=== Section Start ===

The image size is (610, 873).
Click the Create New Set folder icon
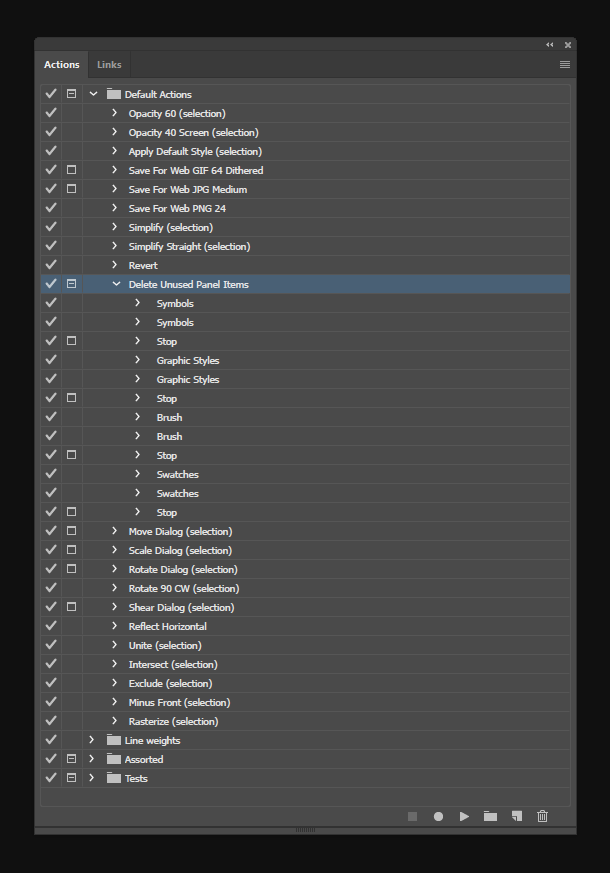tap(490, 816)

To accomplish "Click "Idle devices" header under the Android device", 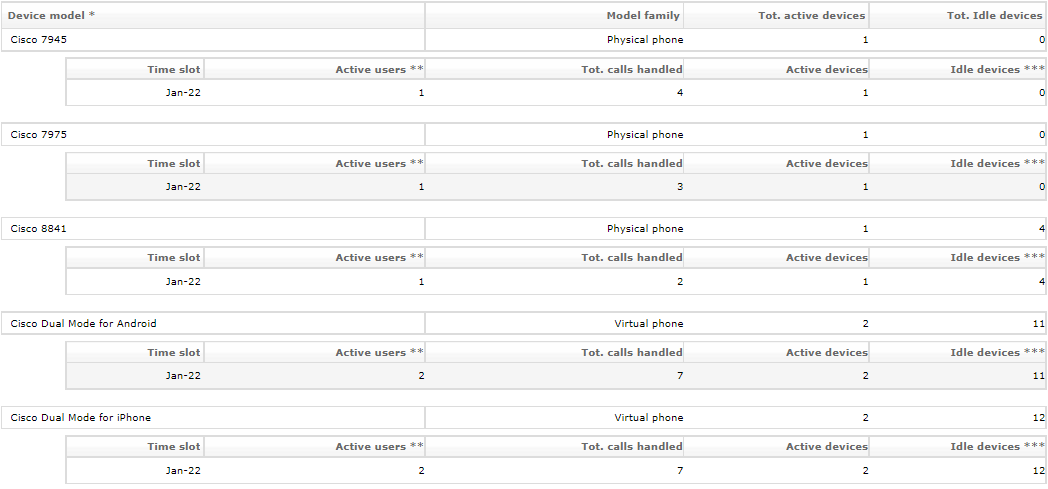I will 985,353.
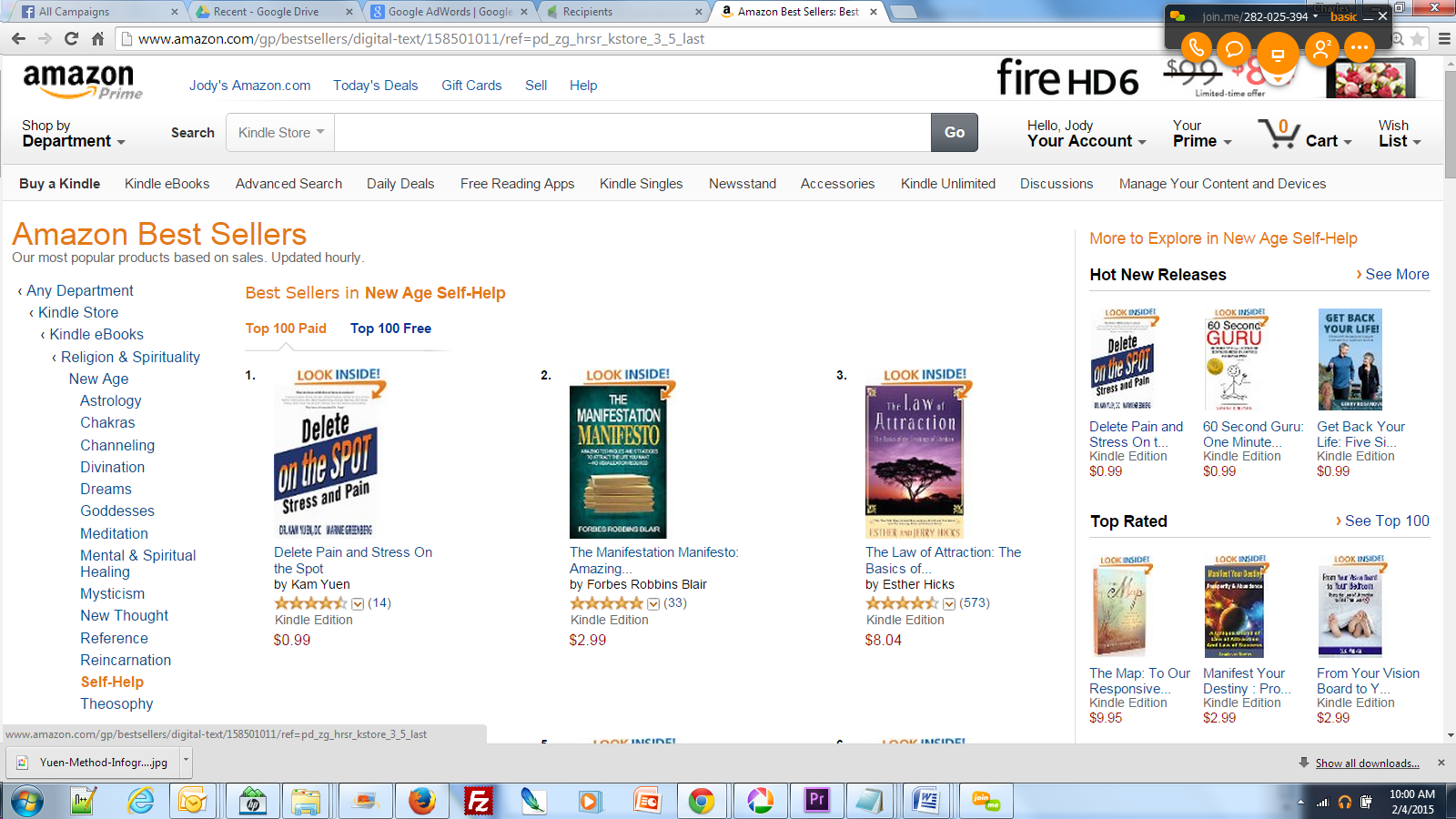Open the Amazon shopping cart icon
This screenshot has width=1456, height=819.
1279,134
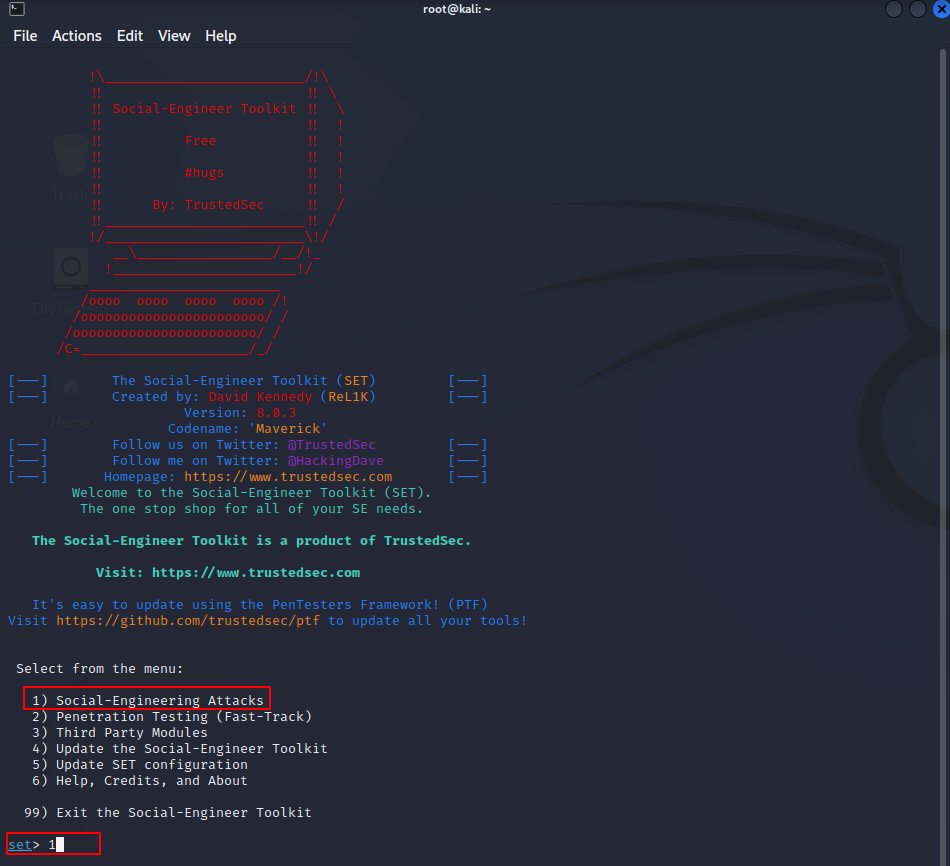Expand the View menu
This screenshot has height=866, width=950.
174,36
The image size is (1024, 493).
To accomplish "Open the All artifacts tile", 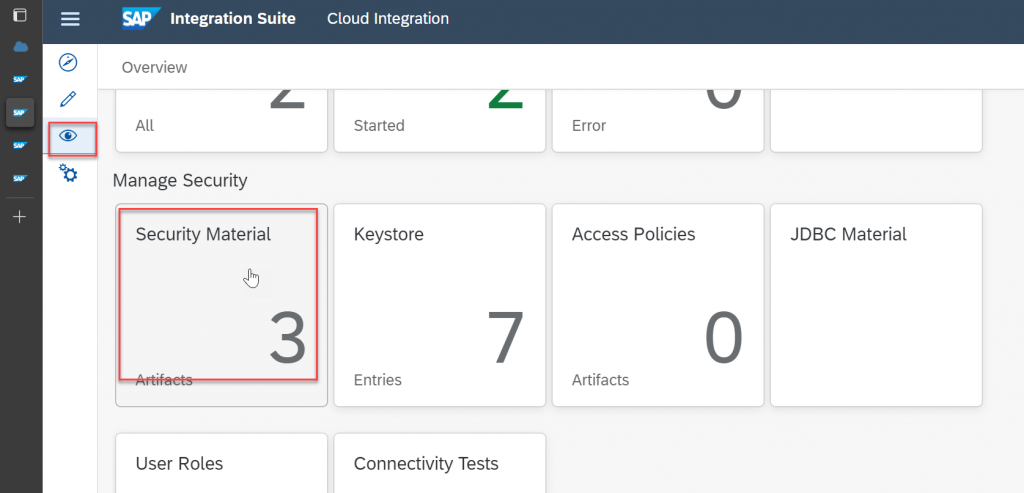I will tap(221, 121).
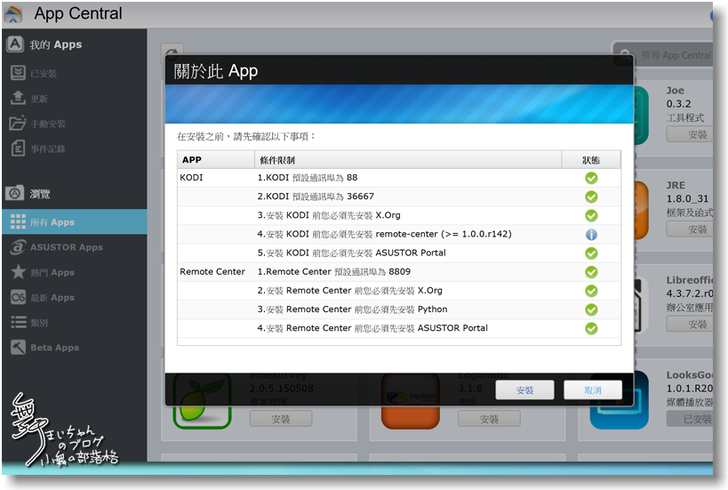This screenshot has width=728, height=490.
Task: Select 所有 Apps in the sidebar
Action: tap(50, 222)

=== Section End ===
=== Section Start ===

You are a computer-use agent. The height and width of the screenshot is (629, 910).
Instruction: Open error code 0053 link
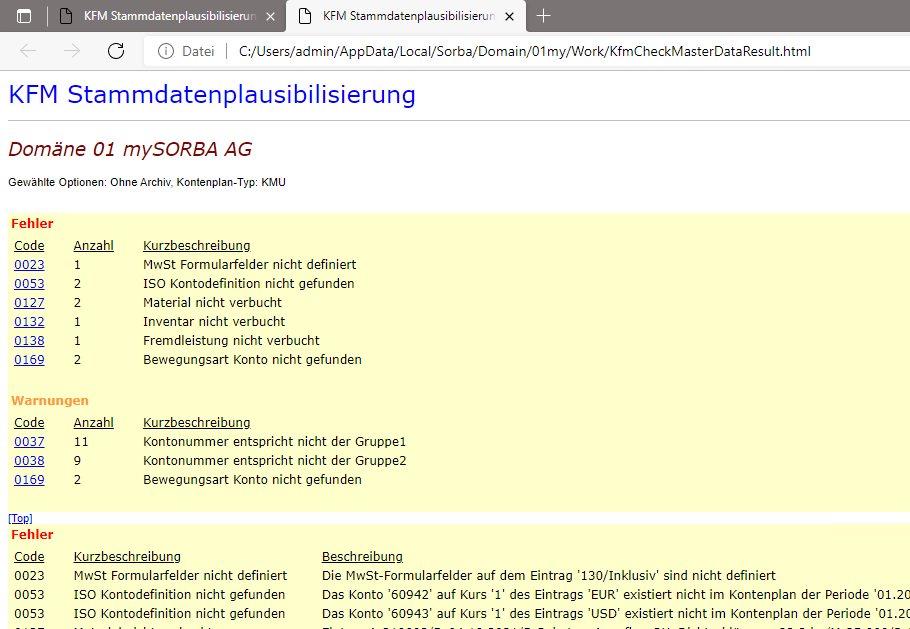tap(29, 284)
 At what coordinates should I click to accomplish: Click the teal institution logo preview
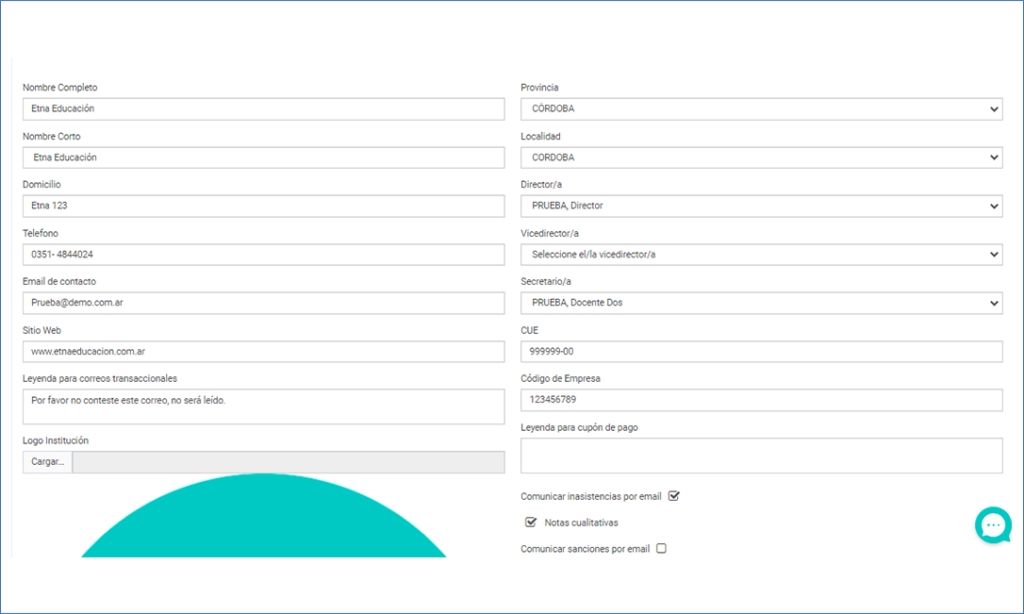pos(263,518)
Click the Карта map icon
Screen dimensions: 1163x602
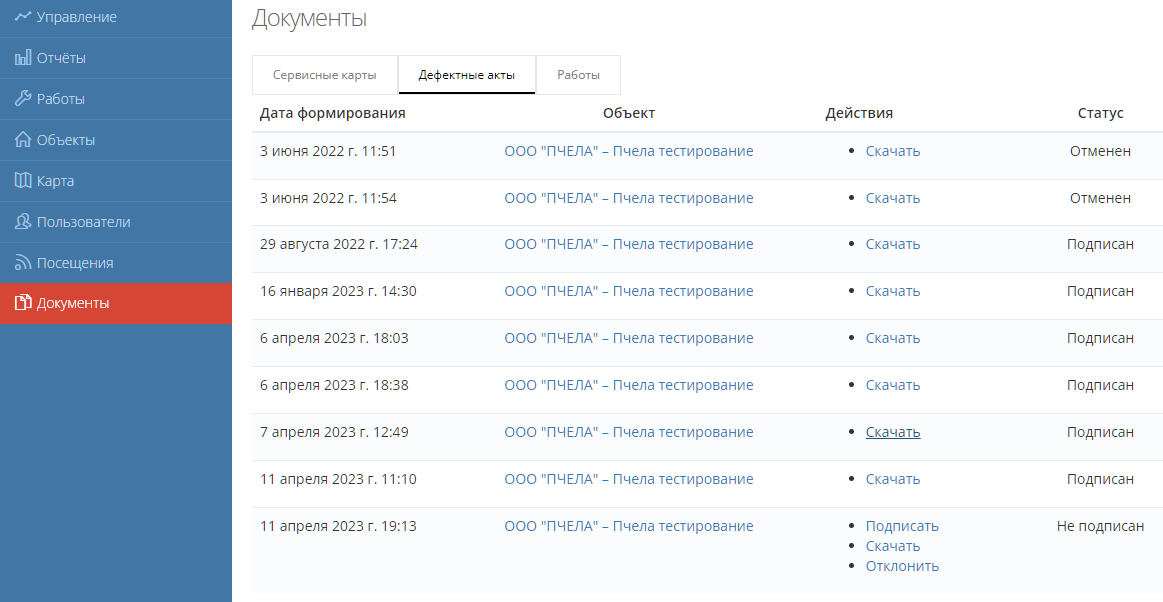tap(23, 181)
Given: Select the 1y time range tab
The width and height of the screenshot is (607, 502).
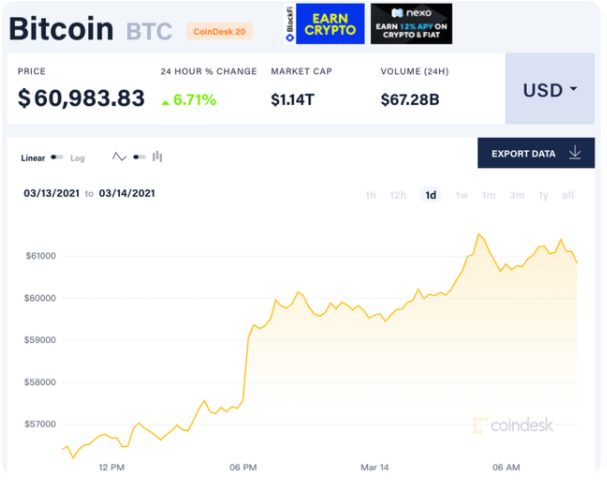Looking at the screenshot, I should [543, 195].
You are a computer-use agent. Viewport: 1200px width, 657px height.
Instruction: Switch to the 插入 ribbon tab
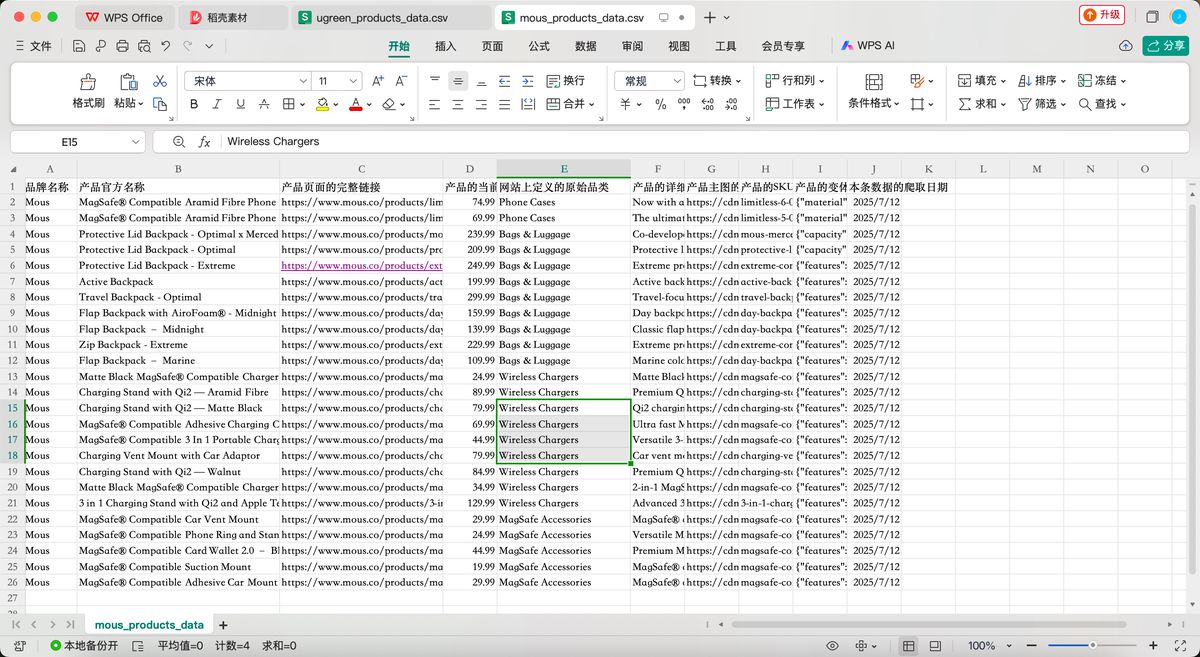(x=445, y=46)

=== Section End ===

§ **TASK TO COMPLETE**
Search the preceding listing for the word "size" and pull out every line that holds it.

§ **RESPONSE TO THIS TASK**
The image size is (610, 873).
The image size is (1024, 493).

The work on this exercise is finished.